Not the least, Sci-Fi Pantheon on DMS Guild uses a lot of AI art - which in my mind is an invaluable tool for those wanting to minimise costs.
Theft certainly does minimize costs, yes.
 

Fair use, the crux of the issue, tends to be complex to adjudicate. For it to be a thing, it needs to be checked on many criteria. Being used for education is one such criteria. (And it is education, not just "teaching". One could argue education has having a human destinatary as a necessary condition) However, there are other conditions. The most important being that it is transformative and it doesn't replace the original. Using a given artist's work to train an AI, not only allows the AI to draw, but also allows the AI to replace the artist, not just on the generic, but on the specific. An AI trained on a given artist, can perfectly mimic that artist's style, making the artist themself superfluous. It will have to reach the courts, but from existing precedent, it seems artists have a case with existing laws. All of them, not just artists putting their work behind paywalls.
Thank you for the response!

On education, it will be an interesting question of whether AI learning would be considered analogous to human learning, and therefore if that clause would apply.

The transformative clause is tricky, because ultimately the AI is still creating original works. If I put in a prompt to an AI that says give me the mona lisa....I'm never getting the mona lisa. I'll get something close, but it will never be a copy, and pretty much always recognizable as something else. The counter here is that an artist of sufficient skill can replicate another artist's style, often to the point of being "unrecognizable" as different except by art experts. Art AIs in many ways are doing the same thing, but less exact than what a skilled human artist can do.

The last interesting question will be.... is the AI creator liable or the content maker? If I buy a john deere tractor and run over someone....john deere isn't at fault (most of the time, lawyers will of course try to sue anyone they can).

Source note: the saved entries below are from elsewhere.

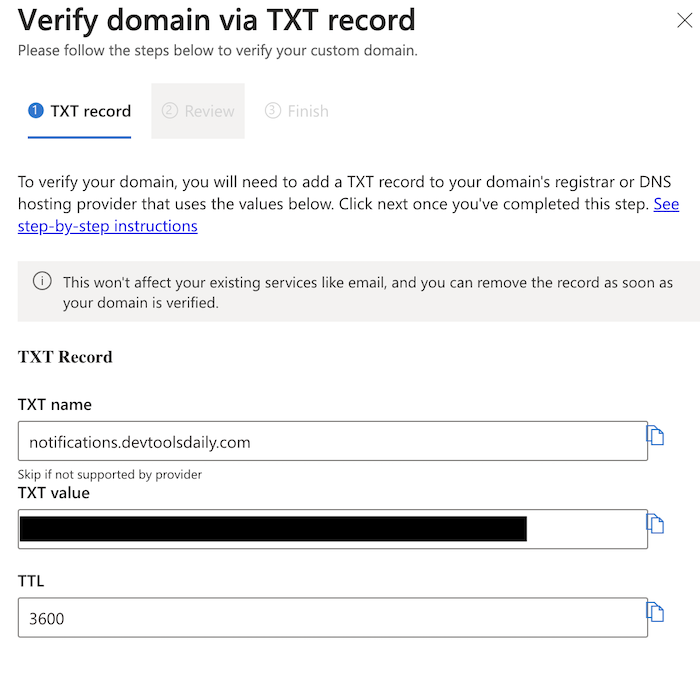Click the 'Verify domain via TXT record' heading
Screen dimensions: 700x685
[217, 20]
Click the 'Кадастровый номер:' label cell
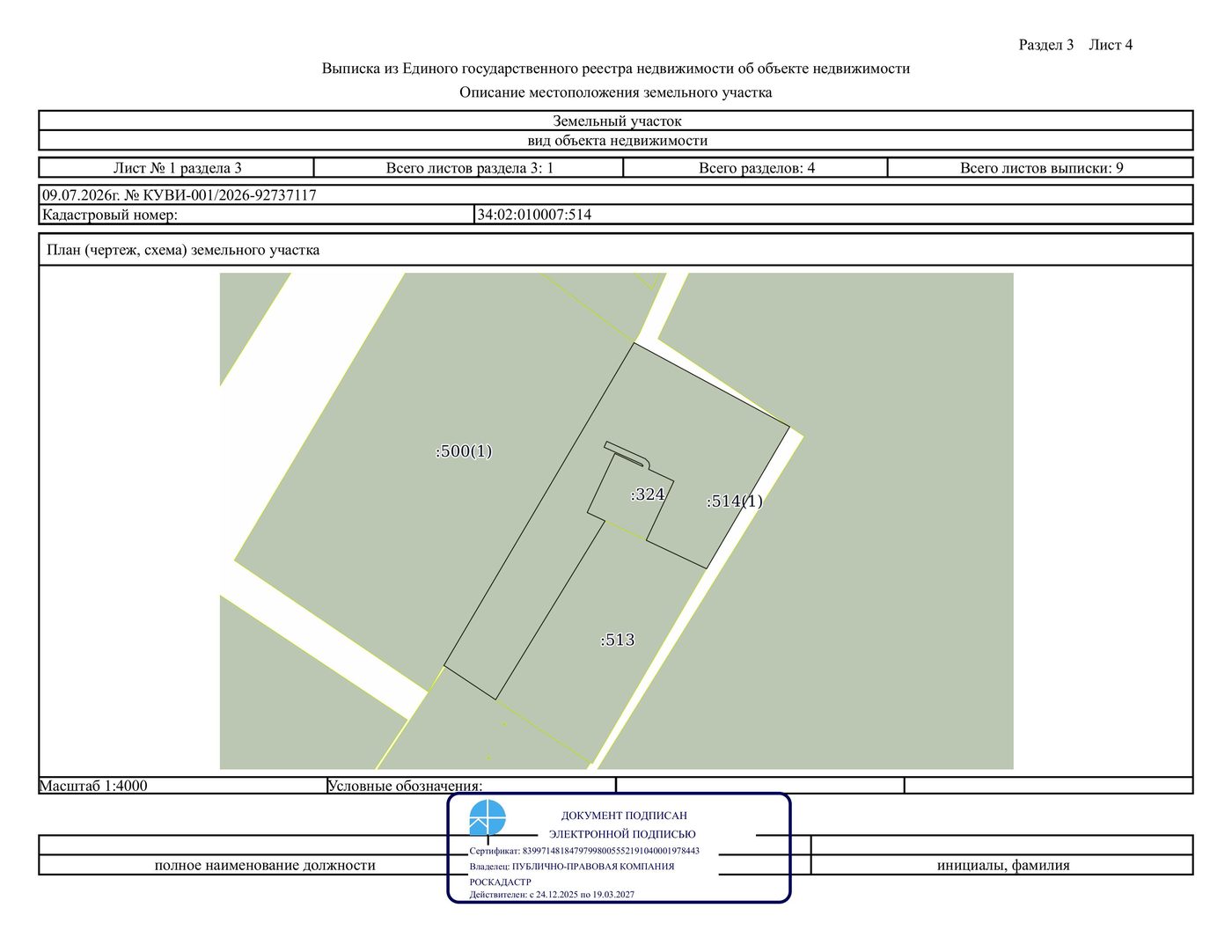 click(257, 215)
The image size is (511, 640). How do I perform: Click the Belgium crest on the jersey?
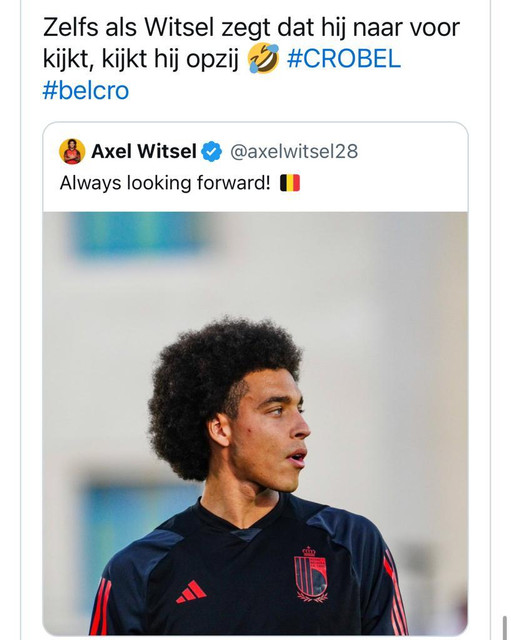tap(311, 574)
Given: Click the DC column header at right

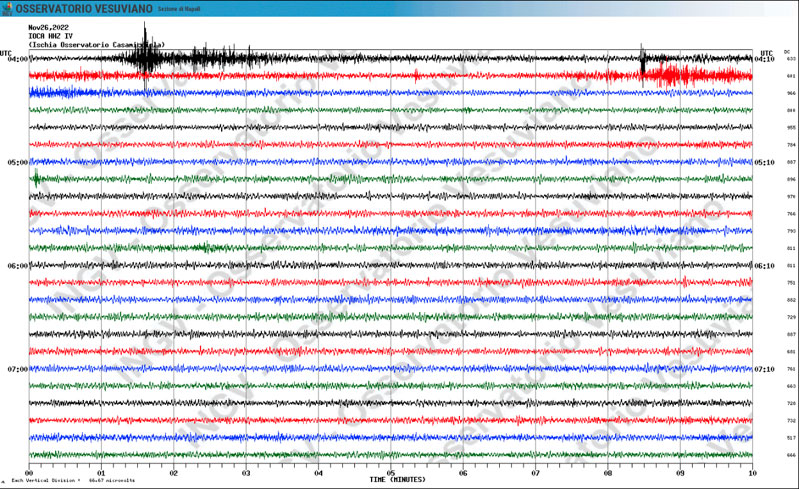Looking at the screenshot, I should click(x=787, y=52).
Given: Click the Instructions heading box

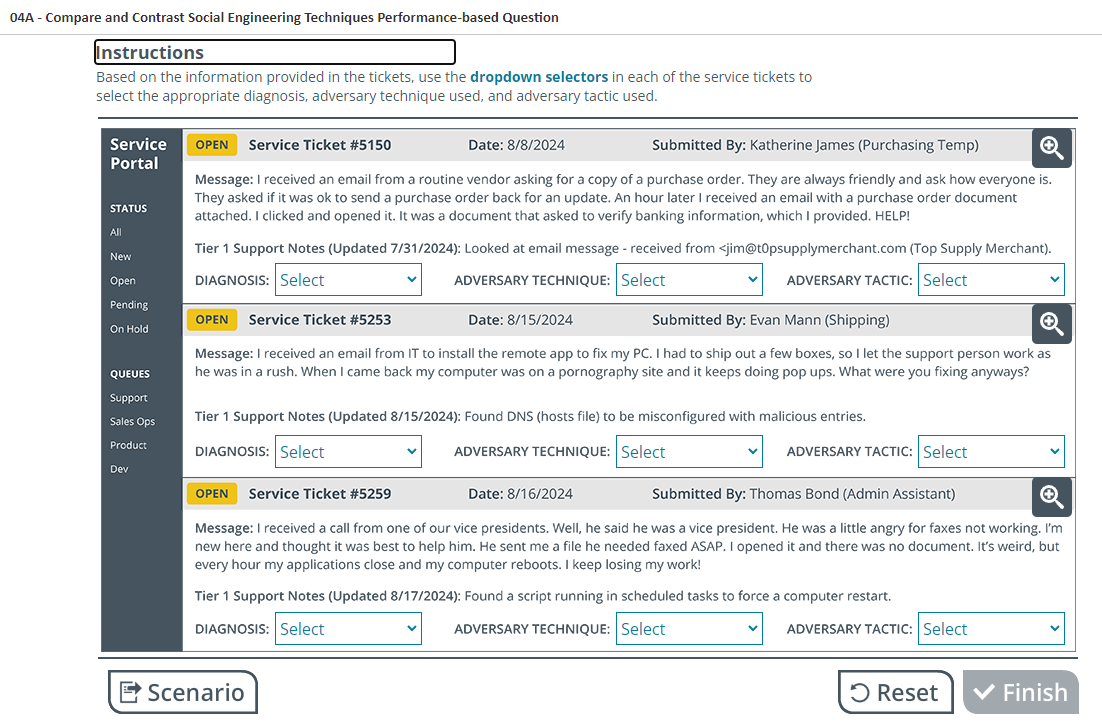Looking at the screenshot, I should (274, 52).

So if an AI is capable of replicating another artist's style...well is the issue that the tool exists or that someone used it maliciously? Just because a tool can potentially do a thing doesn't mean the tool maker is liable....its the person that used the tool to create the content that ultimately violated the artist's rights. That is one argument we may see made as well.
 






The transformative clause is tricky, because ultimately the AI is still creating original works. If I put in a prompt to an AI that says give me the mona lisa....I'm never getting the mona lisa. I'll get something close, but it will never be a copy, and pretty much always recognizable as something else. The counter here is that an artist of sufficient skill can replicate another artist's style, often to the point of being "unrecognizable" as different except by art experts. Art AIs in many ways are doing the same thing, but less exact than what a skilled human artist can do.
It is not as straightforward as not being an exact copy gets you out of copyright issues. There is also the issue of a copyright holder's copyright over derivative works of copyrighted material. This is impacted again by the concept of fair use.

Writing a sequel to a copyrighted novel, for example, has copyright implications even though it is not an exact copy.
 

It’s a predictive software that works by filling in the blanks with information gathered from the work of human artists, the majority of which was gathered without notice, let alone permission. That’s art theft.